Poisson counting¶

Peter Ralph

https://uodsci.github.io/dsci345

In [1]:
import matplotlib
import matplotlib.pyplot as plt
matplotlib.rcParams['figure.figsize'] = (15, 8)
import numpy as np
import pandas as pd
import math

rng = np.random.default_rng()

$$\renewcommand{\P}{\mathbb{P}} \newcommand{\E}{\mathbb{E}} \newcommand{\var}{\text{var}} \newcommand{\sd}{\text{sd}}$$ This is here so we can use \P and \E and \var and \sd in LaTeX below.

Motivation, and the Poisson¶

Main points: the Poisson distribution shows up when you are counting rare events. So do Exponentials, as waiting times.

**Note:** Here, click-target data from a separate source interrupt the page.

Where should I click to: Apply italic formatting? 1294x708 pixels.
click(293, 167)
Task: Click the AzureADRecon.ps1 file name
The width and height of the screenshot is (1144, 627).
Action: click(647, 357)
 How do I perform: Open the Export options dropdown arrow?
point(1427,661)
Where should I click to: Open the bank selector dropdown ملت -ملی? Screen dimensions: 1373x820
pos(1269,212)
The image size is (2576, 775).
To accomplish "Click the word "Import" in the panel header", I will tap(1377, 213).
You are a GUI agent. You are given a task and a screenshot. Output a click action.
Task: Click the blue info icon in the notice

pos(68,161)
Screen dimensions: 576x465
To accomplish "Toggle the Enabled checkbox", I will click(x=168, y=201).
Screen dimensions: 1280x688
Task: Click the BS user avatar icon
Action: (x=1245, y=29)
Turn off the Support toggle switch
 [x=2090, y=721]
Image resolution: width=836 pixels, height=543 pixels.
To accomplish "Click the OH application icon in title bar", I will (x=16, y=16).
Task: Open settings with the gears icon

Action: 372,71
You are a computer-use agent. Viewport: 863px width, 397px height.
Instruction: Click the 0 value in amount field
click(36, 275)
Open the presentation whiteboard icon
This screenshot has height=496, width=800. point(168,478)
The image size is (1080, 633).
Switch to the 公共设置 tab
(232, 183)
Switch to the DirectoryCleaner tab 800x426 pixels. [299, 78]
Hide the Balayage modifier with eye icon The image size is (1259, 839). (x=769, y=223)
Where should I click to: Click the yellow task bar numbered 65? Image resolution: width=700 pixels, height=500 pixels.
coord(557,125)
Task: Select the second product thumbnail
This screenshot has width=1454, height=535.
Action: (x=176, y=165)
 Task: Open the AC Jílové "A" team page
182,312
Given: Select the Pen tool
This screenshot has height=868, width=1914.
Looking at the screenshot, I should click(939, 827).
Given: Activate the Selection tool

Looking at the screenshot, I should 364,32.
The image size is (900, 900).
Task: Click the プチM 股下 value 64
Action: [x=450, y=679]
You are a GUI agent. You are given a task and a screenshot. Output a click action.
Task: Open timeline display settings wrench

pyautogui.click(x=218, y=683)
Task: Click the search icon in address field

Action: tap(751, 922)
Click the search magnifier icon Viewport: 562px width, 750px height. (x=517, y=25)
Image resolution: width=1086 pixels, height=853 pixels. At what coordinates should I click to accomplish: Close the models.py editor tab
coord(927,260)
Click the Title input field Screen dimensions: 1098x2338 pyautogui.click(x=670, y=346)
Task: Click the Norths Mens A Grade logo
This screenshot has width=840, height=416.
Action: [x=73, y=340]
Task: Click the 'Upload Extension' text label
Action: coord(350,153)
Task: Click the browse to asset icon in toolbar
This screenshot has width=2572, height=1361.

Suppose that we're running a solar panel manufacturing plant. Each panel is made up of many modules, each of which may be defective. Usually only a few are: the average number of defects per panel is 1. A few defects are okay, but if a panel has more then 2 defects, the panel will not work. What proportion of panels will work?

What do we need to know? Well, let's suppose that a panel has $N$ modules, and each module is broken independently of the others. If the probability of a particular module being broken is $p$, then we must have $p = 1/N$. (Why?)

Poisson approximation¶

Let's call the number of defects $X$. So, $X$ is Binomial($N$, $\lambda/N$) with $\lambda=1$. Binomial probabilities say that $$\begin{aligned} \P\{ X = k \} &= \frac{N (N-1) \cdots (N-k+1)}{k!} \left(\frac{\lambda}{N}\right)^k \left(1-\frac{\lambda}{N}\right)^{N-k} . \end{aligned}$$ However, $N$ was arbitrary. For large $N$, $$\begin{aligned} N (N-1) \cdots (N-k+1) &\approx N^k, \\ \text{and} \qquad \left(1 - \frac{\lambda}{N}\right)^N &\approx e^{-\lambda}, \end{aligned}$$ so $$\begin{aligned} \P\{ X = k \} &\approx \frac{1}{k!} \lambda^k e^{-\lambda} , \end{aligned}$$ i.e., $X$ is approximately Poisson with mean $\lambda$.

Example: defects¶

Suppose that a few defects are okay, but if a panel has more then 2 defects, the panel will not work. What proportion of panels will work?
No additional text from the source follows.